(SUPPLIED RECORDS begins)
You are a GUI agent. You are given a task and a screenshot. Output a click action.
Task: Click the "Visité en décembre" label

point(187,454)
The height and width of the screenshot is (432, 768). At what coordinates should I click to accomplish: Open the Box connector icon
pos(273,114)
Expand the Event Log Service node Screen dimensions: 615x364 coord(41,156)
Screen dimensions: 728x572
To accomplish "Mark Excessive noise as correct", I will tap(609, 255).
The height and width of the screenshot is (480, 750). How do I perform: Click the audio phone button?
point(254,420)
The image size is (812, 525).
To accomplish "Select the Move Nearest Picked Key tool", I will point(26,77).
(SUPPLIED RECORDS ends)
(SUPPLIED RECORDS begins)
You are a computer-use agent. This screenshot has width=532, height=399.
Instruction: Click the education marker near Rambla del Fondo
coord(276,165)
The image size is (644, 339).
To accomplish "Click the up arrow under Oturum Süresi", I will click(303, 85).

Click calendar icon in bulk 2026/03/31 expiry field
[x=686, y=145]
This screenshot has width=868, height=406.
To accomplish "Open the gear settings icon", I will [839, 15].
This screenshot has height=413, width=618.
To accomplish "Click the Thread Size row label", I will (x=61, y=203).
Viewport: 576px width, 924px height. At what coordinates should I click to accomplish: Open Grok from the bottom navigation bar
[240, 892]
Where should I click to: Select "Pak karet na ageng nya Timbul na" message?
(SUPPLIED RECORDS ends)
(SUPPLIED RECORDS begins)
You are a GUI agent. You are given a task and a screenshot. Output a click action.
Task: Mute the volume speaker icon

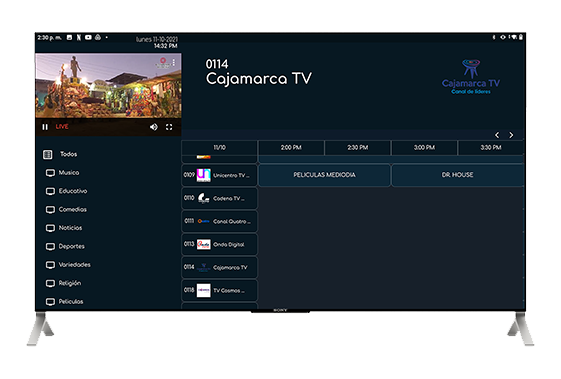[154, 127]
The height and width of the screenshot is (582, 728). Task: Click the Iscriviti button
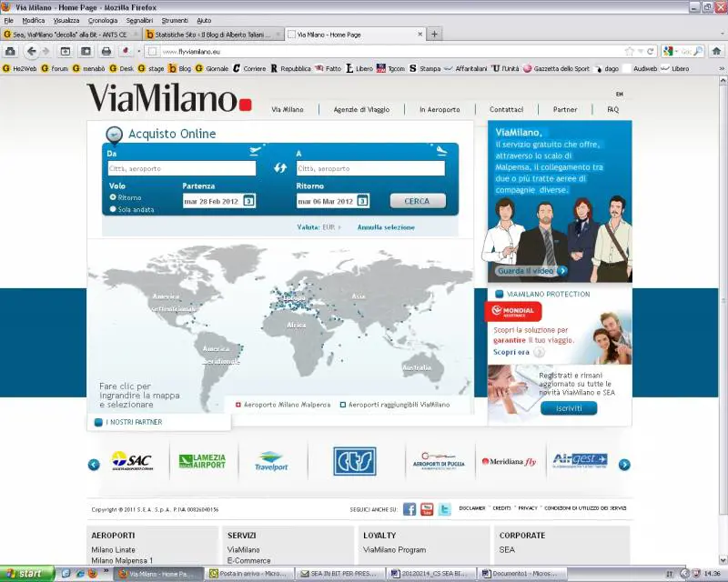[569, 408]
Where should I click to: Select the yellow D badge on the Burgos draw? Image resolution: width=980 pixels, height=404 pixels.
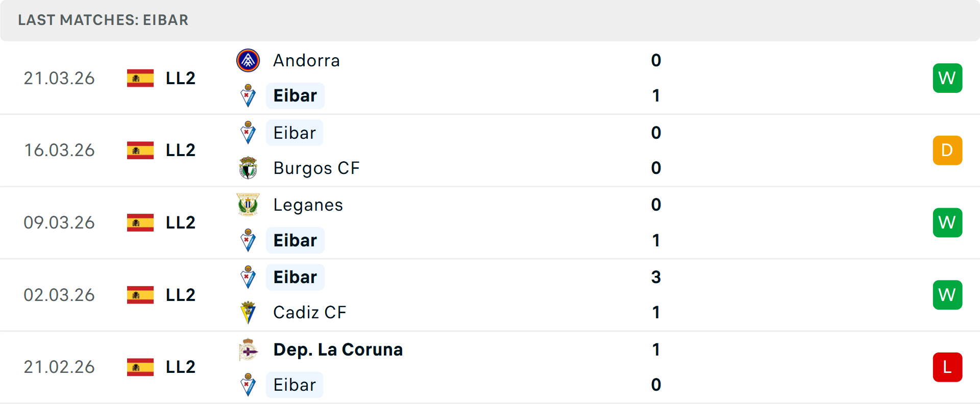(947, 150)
(SUPPLIED RECORDS ends)
EXERCISE PROMPT: Where a line in the records above contains the string "will", return that line.

REPLY TO THE TASK:
To accomplish "Mark Excessive noise as correct", I will tap(609, 255).
To accomplish "Select the Move Nearest Picked Key tool", I will point(26,77).
To accomplish "Click the up arrow under Oturum Süresi", I will click(303, 85).
To accomplish "Open the gear settings icon", I will [839, 15].
To accomplish "Click the Thread Size row label", I will (x=61, y=203).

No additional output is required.